After Margaret finds out about Francis's relationship with Barbara, she leaves for a trip to London. Francis offers to take Barbara for a weekend in Paris but they only get as far as Dover, where Barbara gets cold feet and goes to stay with a friend, leaving Francis to return alone to Oxford, where Margaret forgives him. Simon breaks up with Anthea by letter; she soon begins dating again. Mr Latimer becomes engaged while on holiday, and makes preparations to leave his role as curate. As the new academic year dawns, Miss Morrow acknowledges that she will probably remain unmarried and that nothing ever really changes.
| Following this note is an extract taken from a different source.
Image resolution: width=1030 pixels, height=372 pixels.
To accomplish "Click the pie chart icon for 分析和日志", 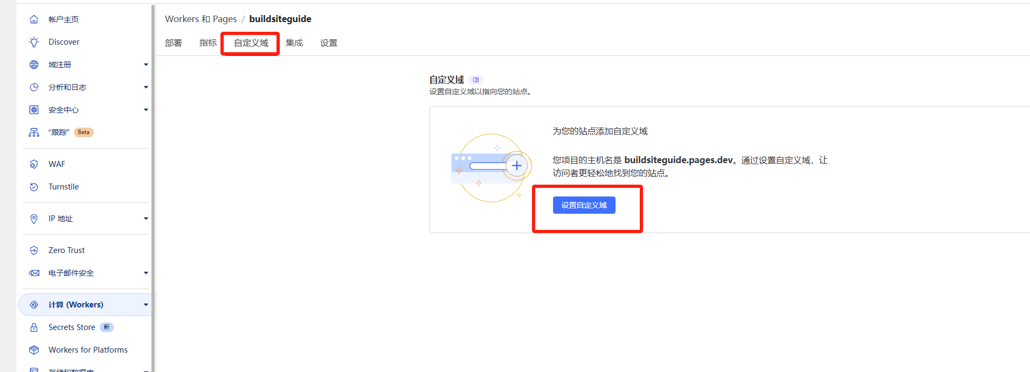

The title of the book is the name of a fictitious village called Crampton Hodnet, which Mr. Latimer invents as an off-the-cuff excuse when asked where he has been, as he does not wish to admit he has been out for a walk with Miss Morrow instead of attending church. "Crampton" was the author's middle name, an old family name on her father's side.

Publication history
Pym commenced writing the novel in 1939. She had not yet been published, but had written at least two novels – Some Tame Gazelle and Civil to Strangers  already. By April 1940, Pym had finished Crampton Hodnet and sent it to close friends for their comments. The outbreak of World War II distracted Pym from her budding literary career, as she served in both England and Naples during the War. She made some alterations to the text in the early 1950s, after her first novel Some Tame Gazelle had been published by Jonathan Cape, but ultimately decided the text was too dated to publish. With the novel unpublished, Pym re-used the characters of Miss Doggett and Jessie Morrow in her 1953 novel Jane and Prudence and in the short story So, Some Tempestuous Morn which was later collected in the volume Civil to Strangers (1987).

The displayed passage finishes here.